De thermostaat werd uitgevonden om eieren uit te broeden. In 1609 bedacht Cornelis Drebbel een kwikthermostaat voor het ter wereld brengen van kuikens bij een constante temperatuur. Inmiddels staat de thermostaat voor oorlog en klimaatverandering. Op 19 graden moest de thermostaat, nadat Russische troepen Oekraïne waren binnengevallen. Beter voor het klimaat, maar ondertussen is de thermostaat ook verworden tot een huiselijke oorlogsverklaring. De thermostaat als wapen tegen Poetin en tegen de opwarming van de aarde.

Symboliek: solidariteit in tijden van agressie.

De Billy-boekenkast

Wat ooit symbool stond voor teken van eruditie, is inmiddels zo goed als verdwenen uit de huiskamer. De boekenkast is er voor snuisterijtjes en een tikkeltje verdacht als er wel boeken in staan. Wie een boekenkast heeft, is een aansteller en de boekenkast is een stofhapper die symbool staat voor lang vervlogen tijden. Waar je op oude schilderijen nog indrukwekkende boekenkasten ziet, is de Billy-boekenkast het toonbeeld van de emancipatieslag: de boekenkast als toegankelijk meubel voor elk huishouden en als opslagplaats van de goedkope pocket. De Billy-boekenkast van IKEA is de goedkoopste en eenvoudigste boekenkast die er bestaat. Maar voor weinig geld je eruditie tonen behoort nu tot het verleden.

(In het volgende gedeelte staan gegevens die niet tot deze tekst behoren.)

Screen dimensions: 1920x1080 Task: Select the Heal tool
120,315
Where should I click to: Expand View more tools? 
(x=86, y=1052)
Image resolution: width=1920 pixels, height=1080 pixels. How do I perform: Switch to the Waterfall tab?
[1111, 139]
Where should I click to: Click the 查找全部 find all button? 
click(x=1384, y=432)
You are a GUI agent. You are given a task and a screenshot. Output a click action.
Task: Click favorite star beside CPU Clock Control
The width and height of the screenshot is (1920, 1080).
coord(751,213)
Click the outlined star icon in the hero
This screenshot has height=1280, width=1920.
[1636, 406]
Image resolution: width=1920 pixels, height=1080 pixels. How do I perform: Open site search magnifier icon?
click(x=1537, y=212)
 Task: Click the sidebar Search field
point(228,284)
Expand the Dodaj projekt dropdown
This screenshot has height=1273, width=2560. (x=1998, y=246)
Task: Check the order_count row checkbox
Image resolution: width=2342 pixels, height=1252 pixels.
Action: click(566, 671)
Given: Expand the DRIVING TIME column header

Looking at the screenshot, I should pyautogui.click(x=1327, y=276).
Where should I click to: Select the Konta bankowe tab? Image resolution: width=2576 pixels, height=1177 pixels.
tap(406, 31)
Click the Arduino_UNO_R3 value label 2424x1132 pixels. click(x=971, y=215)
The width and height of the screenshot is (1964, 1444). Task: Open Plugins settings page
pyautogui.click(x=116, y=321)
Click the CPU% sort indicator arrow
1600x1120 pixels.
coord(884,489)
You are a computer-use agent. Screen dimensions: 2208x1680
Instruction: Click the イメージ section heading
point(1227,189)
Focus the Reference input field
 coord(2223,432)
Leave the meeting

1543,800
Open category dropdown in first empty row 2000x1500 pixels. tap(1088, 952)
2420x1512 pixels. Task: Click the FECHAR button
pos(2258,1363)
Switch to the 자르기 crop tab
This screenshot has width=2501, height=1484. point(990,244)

Symboliek: de emancipatie van de boekenkast én de teloorgang van de eruditie.

De keukenrol

Toen mijn zoon op zijn verjaardag een kan limonade omgooide, groeide mijn liefde voor de keukenrol. Terwijl het bezoek dingen riep die het midden hielden tussen ‘pas op’ en gevloek, pakte ik een de keukenrol. Met een niets-aan-de-hand-blik kwam ik binnen met een rol om met dikke vellen de boel te deppen. „Besef je dat je een fase in je leven hebt bereikt dat je blij bent met de keukenrol”, siste mijn broer in mijn oor. Hij zag het gebeuren als de ondergang van het individu of als de omarming van ultieme burgerlijkheid teruggebracht tot een vierkant velletje of zoiets dergelijks. Ik heb er lang over nagedacht of hij gelijk had, maar hij heeft ongelijk. De keukenrol verdient een ode in de (beeldende) kunst. Absorberend, met vrolijke motiefjes, rond als het bij elkaar zit, vierkant als je de vellen afzonderlijk bekijkt: de keukenrol is onovertroffen in vorm en inhoud.

Symboliek: hoe eenvoud in vorm en inhoud samenkomen in elk huishouden.